• **EXERCISE DESCRIPTION**: Reproduce the section of the listing that begins at the line containing "mondta (114, 609)" and finishes at the line containing "Home (94, 157)". Include both end lines and nothing beyond them.

• **DATA SHOWN**:
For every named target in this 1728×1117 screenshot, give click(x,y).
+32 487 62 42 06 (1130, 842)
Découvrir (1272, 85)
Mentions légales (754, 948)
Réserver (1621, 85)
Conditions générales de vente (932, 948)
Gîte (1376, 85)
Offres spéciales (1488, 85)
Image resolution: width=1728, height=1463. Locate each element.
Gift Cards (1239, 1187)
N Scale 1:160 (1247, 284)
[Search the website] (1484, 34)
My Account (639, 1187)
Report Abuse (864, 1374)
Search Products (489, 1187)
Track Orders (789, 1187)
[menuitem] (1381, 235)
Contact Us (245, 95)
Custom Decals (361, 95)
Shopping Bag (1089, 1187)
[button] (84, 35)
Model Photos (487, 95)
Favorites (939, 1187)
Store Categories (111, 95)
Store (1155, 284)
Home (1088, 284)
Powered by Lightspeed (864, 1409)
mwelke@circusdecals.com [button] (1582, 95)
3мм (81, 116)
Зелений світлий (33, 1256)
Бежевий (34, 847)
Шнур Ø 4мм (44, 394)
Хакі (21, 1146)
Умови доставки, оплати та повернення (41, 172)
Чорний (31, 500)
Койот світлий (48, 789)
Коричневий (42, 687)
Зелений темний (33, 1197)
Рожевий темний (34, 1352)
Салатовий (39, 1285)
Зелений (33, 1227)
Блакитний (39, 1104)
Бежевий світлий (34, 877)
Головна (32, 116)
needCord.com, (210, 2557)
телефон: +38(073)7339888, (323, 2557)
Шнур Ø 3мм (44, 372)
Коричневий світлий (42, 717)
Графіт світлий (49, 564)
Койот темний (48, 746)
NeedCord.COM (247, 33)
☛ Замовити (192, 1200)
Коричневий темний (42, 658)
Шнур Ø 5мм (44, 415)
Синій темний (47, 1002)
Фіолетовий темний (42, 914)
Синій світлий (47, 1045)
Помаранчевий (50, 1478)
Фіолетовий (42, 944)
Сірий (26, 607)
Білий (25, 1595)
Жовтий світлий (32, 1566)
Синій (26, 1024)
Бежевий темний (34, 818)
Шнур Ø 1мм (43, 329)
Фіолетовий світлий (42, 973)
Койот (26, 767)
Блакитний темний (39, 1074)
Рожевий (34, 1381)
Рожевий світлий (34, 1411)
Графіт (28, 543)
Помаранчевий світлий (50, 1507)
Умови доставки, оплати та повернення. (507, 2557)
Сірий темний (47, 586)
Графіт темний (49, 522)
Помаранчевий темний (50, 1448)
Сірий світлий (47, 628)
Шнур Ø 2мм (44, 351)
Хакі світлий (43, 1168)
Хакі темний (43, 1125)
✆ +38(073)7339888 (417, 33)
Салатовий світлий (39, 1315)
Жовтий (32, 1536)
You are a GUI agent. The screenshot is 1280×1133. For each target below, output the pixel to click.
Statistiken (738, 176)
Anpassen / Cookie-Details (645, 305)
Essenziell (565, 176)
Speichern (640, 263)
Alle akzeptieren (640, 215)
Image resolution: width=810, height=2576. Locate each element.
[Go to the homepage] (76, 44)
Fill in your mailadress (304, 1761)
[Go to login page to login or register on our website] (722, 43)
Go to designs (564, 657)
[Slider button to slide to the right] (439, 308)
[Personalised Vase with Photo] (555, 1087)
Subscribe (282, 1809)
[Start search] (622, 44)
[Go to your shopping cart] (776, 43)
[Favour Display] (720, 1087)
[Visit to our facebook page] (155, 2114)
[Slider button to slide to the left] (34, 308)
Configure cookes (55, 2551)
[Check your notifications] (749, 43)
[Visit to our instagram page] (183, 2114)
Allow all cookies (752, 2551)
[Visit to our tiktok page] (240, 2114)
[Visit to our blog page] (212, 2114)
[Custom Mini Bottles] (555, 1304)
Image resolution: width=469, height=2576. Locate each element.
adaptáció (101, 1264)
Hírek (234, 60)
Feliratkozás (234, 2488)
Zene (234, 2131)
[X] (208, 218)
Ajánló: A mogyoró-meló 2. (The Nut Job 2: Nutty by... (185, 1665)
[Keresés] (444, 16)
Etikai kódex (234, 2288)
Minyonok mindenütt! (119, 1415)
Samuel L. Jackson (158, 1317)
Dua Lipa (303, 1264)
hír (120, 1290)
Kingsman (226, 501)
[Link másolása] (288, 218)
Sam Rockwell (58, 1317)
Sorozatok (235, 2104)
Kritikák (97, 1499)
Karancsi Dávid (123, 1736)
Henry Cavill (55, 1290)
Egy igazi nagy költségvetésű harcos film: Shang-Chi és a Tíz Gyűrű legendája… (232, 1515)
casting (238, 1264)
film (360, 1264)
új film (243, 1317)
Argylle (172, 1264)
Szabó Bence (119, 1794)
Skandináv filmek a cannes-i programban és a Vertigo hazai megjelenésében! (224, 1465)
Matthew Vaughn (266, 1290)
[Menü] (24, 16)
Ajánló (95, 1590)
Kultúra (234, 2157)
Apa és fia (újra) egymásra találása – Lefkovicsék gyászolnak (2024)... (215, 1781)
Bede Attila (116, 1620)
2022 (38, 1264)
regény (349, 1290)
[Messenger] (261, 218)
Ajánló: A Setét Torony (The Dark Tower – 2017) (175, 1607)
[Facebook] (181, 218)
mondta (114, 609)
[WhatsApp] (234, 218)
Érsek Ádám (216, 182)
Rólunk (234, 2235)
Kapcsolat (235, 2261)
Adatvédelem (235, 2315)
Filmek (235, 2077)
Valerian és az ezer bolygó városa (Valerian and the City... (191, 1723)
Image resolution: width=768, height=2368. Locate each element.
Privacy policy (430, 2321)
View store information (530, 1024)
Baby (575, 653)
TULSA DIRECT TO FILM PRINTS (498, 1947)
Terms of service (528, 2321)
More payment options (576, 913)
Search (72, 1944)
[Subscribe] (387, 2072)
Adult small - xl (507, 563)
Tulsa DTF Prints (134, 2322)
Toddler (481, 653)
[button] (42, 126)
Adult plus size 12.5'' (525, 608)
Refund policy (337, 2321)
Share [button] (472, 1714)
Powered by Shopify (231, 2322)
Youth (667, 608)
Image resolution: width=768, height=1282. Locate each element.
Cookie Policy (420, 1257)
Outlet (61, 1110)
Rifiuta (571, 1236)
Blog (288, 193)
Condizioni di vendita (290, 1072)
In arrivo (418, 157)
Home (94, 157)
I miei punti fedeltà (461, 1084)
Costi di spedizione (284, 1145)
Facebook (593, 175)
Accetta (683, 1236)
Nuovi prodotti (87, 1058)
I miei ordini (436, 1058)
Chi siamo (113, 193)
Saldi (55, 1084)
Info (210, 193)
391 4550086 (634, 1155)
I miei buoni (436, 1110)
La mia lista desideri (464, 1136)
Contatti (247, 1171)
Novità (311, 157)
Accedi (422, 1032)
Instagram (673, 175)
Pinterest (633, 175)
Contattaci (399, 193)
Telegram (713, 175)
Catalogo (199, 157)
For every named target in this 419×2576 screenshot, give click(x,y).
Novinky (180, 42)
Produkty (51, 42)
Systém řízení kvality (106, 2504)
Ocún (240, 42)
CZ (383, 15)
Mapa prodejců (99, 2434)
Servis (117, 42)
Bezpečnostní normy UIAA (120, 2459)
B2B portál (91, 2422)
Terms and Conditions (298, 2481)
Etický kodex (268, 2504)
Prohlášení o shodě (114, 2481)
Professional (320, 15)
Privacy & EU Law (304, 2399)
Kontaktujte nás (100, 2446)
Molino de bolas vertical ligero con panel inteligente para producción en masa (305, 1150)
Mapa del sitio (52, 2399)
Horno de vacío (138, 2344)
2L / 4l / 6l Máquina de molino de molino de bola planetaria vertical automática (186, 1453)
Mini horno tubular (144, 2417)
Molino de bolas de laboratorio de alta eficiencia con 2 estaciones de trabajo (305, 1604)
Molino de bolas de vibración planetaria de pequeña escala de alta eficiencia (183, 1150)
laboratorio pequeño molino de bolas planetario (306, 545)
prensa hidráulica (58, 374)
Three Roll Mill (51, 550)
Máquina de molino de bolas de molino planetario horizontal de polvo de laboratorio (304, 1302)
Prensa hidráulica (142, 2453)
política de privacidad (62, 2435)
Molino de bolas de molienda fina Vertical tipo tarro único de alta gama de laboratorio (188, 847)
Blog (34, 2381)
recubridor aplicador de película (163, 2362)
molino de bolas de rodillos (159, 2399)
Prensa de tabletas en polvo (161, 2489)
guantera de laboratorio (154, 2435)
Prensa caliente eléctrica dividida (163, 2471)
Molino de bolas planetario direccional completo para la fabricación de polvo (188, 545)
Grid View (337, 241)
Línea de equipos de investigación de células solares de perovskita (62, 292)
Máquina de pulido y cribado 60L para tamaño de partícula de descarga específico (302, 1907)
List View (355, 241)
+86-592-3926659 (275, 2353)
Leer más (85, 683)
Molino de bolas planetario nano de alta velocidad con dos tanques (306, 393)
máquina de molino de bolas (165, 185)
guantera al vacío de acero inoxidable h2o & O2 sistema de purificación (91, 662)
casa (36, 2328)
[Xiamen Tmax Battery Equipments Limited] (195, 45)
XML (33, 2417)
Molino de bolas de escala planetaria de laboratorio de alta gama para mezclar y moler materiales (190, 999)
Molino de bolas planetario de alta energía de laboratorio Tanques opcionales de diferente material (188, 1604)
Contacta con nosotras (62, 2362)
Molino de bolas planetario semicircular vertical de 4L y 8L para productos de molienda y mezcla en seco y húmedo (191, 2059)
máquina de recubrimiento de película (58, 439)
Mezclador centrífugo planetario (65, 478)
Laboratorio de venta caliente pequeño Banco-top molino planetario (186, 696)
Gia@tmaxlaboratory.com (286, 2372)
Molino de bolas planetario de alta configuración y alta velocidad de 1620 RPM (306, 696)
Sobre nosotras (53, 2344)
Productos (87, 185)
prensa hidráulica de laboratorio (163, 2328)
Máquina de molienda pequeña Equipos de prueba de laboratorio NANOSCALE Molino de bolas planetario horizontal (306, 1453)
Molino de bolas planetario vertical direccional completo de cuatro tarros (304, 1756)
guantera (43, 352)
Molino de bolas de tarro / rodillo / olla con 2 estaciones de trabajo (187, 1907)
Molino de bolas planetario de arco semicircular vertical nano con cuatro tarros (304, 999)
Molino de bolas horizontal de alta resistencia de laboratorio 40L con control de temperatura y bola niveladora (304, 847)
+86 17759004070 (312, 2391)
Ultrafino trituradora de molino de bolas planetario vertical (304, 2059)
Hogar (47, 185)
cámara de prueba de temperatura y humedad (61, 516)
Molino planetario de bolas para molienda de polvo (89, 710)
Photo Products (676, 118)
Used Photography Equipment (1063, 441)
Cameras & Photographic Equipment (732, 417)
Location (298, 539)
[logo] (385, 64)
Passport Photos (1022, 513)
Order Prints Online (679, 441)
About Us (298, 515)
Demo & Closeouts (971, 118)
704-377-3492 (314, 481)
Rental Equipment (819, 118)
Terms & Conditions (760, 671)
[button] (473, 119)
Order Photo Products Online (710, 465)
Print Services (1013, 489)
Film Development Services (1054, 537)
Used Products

• **EXERCISE ANSWER**:
mondta (114, 609)
[WhatsApp] (234, 218)
Érsek Ádám (216, 182)
Rólunk (234, 2235)
Kapcsolat (235, 2261)
Adatvédelem (235, 2315)
Filmek (235, 2077)
Valerian és az ezer bolygó városa (Valerian and the City... (191, 1723)
Image resolution: width=768, height=2368. Locate each element.
Privacy policy (430, 2321)
View store information (530, 1024)
Baby (575, 653)
TULSA DIRECT TO FILM PRINTS (498, 1947)
Terms of service (528, 2321)
More payment options (576, 913)
Search (72, 1944)
[Subscribe] (387, 2072)
Adult small - xl (507, 563)
Tulsa DTF Prints (134, 2322)
Toddler (481, 653)
[button] (42, 126)
Adult plus size 12.5'' (525, 608)
Refund policy (337, 2321)
Share [button] (472, 1714)
Powered by Shopify (231, 2322)
Youth (667, 608)
Image resolution: width=768, height=1282. Locate each element.
Cookie Policy (420, 1257)
Outlet (61, 1110)
Rifiuta (571, 1236)
Blog (288, 193)
Condizioni di vendita (290, 1072)
In arrivo (418, 157)
Home (94, 157)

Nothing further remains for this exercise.